Research assessing on-road emission flow patterns from motor vehicles is essential in monitoring urban air quality, since it helps to mitigate atmospheric pollution levels. To reveal the influence of vehicle induced turbulence (VIT) caused by both front- and rear-vehicles on traffic exhaust and verify the applicability of the simplified line source emission model, a Computational Fluid Dynamics (CFD) numerical simulation was used to investigate the micro-scale vehicle pollutant flow patterns. The simulation results were examined through sensitivity analysis and compared with the field measured carbon monoxide (CO) concentration. Conclusions indicate that the vehicle induced turbulence caused by the airflow blocking effect of both front- and rear-vehicles impedes the diffusion of front-vehicle traffic exhaust, compared with that of the rear vehicle. The front-vehicle isosurface with the CO mass fraction of 0.0012 extended to 6.0 m behind the vehicle, while that of the rear-vehicle extends as far as 12.7 m. But for the entire motorcade, VIT is beneficial to the diffusion of pollutants in car-following situations. Meanwhile, within the range of 9 m behind the rear of the lagging vehicle lies a vehicle induced turbulence zone. Furthermore, the influence of vehicle induced turbulence on traffic exhaust flow pattern is obvious within a range of 1 m on both sides of the vehicle body, where the concentration gradient of on-road emission is larger and contains severe mechanical turbulence.

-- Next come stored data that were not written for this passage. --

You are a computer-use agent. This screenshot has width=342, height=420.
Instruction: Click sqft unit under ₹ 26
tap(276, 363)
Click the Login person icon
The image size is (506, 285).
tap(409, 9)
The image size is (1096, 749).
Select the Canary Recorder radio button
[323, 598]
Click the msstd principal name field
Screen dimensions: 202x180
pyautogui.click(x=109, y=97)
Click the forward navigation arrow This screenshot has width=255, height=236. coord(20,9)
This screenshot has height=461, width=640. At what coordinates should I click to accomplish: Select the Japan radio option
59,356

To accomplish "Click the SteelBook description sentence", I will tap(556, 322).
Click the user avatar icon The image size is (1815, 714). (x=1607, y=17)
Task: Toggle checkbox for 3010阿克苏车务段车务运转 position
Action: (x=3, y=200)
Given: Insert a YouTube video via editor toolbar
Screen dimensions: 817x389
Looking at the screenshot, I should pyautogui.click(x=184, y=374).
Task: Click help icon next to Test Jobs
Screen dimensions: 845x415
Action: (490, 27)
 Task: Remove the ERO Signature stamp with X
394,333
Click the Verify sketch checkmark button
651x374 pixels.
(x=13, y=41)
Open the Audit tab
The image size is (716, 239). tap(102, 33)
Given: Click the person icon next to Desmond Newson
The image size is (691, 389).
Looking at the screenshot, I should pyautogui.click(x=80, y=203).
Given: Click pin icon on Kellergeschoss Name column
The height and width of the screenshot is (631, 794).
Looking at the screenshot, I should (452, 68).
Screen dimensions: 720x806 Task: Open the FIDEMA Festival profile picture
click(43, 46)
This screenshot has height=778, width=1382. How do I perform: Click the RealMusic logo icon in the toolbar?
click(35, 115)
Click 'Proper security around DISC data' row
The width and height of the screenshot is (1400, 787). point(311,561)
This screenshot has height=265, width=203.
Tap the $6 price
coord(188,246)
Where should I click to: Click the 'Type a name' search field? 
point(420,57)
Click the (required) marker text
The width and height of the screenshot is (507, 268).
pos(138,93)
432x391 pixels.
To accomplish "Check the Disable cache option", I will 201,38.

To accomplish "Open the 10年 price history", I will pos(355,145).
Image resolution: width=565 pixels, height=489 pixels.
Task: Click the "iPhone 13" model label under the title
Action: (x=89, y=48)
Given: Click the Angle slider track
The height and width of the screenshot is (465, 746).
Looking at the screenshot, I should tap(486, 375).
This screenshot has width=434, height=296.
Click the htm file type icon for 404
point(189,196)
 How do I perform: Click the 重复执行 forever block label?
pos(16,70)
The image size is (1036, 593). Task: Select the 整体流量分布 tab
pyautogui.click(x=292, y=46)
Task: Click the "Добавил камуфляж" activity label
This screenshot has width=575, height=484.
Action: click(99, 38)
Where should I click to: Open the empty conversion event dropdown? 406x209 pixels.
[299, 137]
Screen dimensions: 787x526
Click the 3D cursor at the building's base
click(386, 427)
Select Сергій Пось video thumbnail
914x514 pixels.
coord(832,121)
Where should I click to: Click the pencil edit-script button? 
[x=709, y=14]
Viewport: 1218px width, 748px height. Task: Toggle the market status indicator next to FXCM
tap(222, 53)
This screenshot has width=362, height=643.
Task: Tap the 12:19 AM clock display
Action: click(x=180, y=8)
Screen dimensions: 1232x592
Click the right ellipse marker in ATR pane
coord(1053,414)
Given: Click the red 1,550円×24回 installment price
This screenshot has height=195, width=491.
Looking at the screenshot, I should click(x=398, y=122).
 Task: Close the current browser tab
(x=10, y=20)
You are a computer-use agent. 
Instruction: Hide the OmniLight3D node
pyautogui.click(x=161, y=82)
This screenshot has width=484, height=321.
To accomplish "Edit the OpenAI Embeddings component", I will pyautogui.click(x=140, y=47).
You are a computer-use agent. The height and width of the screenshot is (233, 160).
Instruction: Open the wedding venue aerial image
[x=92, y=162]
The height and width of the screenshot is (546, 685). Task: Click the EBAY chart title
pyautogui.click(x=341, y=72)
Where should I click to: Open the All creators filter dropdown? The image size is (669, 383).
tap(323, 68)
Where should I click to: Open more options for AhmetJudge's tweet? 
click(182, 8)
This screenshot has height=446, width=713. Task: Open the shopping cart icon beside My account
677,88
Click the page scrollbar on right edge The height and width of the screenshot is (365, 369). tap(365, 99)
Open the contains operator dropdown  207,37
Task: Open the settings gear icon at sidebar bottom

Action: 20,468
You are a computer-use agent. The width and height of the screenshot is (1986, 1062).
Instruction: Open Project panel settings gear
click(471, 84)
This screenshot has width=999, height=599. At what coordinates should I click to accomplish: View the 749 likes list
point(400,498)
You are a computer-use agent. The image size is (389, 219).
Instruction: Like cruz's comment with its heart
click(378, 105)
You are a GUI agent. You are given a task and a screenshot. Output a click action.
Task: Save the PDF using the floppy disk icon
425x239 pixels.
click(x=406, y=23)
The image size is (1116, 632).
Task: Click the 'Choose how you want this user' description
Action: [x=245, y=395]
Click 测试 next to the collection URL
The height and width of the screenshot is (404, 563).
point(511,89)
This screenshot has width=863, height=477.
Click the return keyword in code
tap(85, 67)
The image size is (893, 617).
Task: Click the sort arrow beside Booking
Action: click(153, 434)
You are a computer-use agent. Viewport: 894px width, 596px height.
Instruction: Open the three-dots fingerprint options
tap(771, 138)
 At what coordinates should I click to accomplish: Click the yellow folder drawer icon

As a result, in the large concentration gradient area of the pollutant flow field, which accounts for 99.85% of the total concentration gradient, using the line source models to represent the on-road emission might introduce considerable errors due to neglecting the influence of vehicle induced turbulence. Findings of this study may shed lights on predicting emission concentrations in multiple locations by selecting appropriate on-road emission source models.

Suggested Citation

  • Xueqing Shi & Daniel (Jian) Sun & Song Fu & Zhonghua Zhao & Jinfang Liu, 2019. "Assessing On-Road Emission Flow Pattern under Car-Following Induced Turbulence Using Computational Fluid Dynamics (CFD) Numerical Simulation," Sustainability, MDPI, vol. 11(23), pages 1-17, November.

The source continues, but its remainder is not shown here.